叶片失绿程度：轻度B、中度B+、严重B++；

植株生长滞缓：轻度C、中度C+、严重C++；

植株萎蔫死亡：轻度D、中度D+、严重D++。

试验结果表明，转基因大白菜植株热害症状均在轻度范围，即ABCD，对照植株(野生型大白菜，B热大白菜)热害症状均为严重，即A++B++C++D++。

试验结果表明，转基因小白菜植株热害症状均在轻度范围，即ABCD，对照植株(野生型小白菜，热敏小白菜HS)热害症状均为严重，即A++B++C++D++。

可见，与野生型大白菜或小白菜相比，转基因大白菜或小白菜植株更能忍受热压力。

实施例5、BcpHSF1蛋白的结构域分析、其变体及功能

本发明人分析了BcpHSF1蛋白(SEQ ID NO：3)的结构域，如图3所示。结果发现，其中第38-132位为保守的HSF DNA结合结构域，该结构域是蛋白发挥抗热作用的关键性位点。

基于以上分析，本发明人建立了多个BcpHSF1蛋白的变异体序列，依次如下：

基于BcpHSF 1蛋白(SEQ ID NO：3)序列，其中第7位氨基酸由A变异为V，获得BcpHSF1-M1变体。

基于BcpHSF1蛋白(SEQ ID NO：3)序列，其中第428位氨基酸由L变异为I，获得BcpHSF1-M2变体。

基于BcpHSF1蛋白(SEQ ID NO：3)序列，其中第292位氨基酸由S变异为T，获得BcpHSF1-M3变体。

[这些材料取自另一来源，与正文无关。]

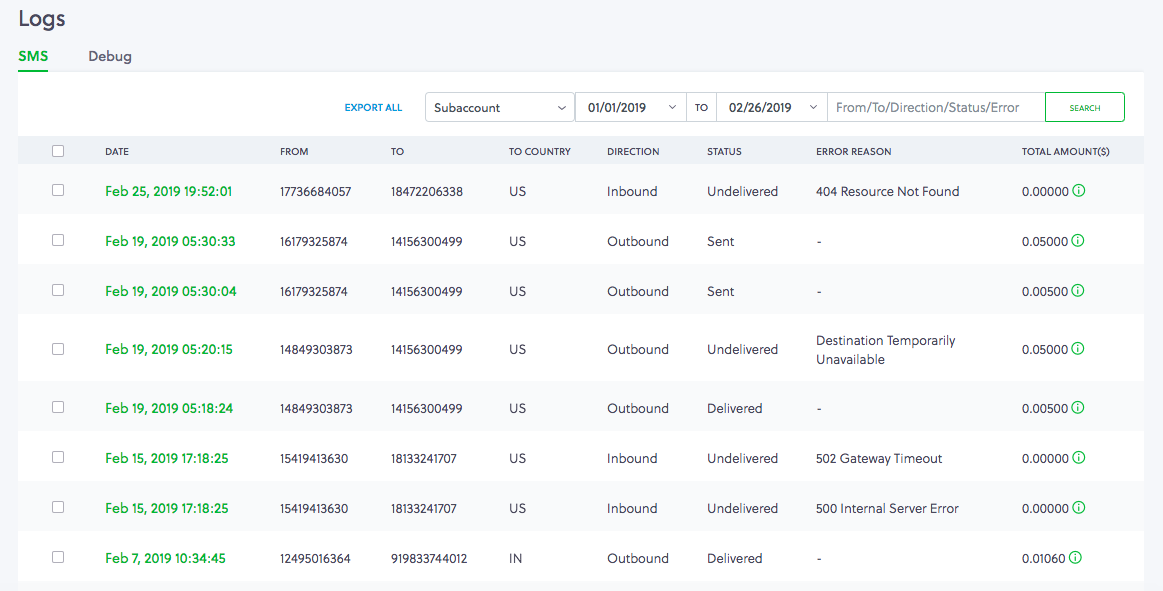
Task: Click info icon on 500 Internal Server Error row
Action: coord(1078,508)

基于BcpHSF1蛋白(SEQ ID NO：3)序列，其中第422-435位氨基酸缺失，获得BcpHSF1-M4变体。

基于BcpHSF1蛋白(SEQ ID NO：3)序列，其中第2-3位氨基酸缺失，获得BcpHSF1-M5变体。

基于BcpHSF1蛋白(SEQ ID NO：3)序列，其中C末端添加4个氨基酸ATAA，获得BcpHSF1-M6变体。

首先将SEQ ID NO：2所示的BcpHSF1基因的CDS序列克隆入pCAMBIA1300载体的Kpn I位点中，获得含有该CDS的重组载体。然后根据以上设计的蛋白变体序列，利用常规的定点突变技术，分别对重组载体中编码相应位点氨基酸的碱基进行碱基突变或碱基缺失或碱基添加，获得含有相应的变体的重组载体。

将以上构建的重组载体转入农杆菌中，并转化拟南芥，分别获得拟南芥转基因植株M1-Line1、M1-Line2；M2-Line1、M2-Line2；M3-Line1、M3-Line2；M4-Line 1、M4-Line2；M5-Line 1、M5-Line2；M6-Line 1、M6-Line2。

采用热处理系统来验证这些转基因拟南芥植株表型。用7天苗龄幼苗在44℃处理1个小时，45℃处理3个小时以及46℃处理2.5个小时。与野生型相比，这些转基因植株显著地更能忍受热压力。

综上，大白菜BcpHSF1或其变体是非常有效的抗热基因，可以用于改进作物抗热能力。

在本发明提及的所有文献都在本申请中引用作为参考，就如同每一篇文献被单独引用作为参考那样。此外应理解，在阅读了本发明的上述讲授内容之后，本领域技术人员可以对本发明作各种改动或修改，这些等价形式同样落于本申请所附权利要求书所限定的范围。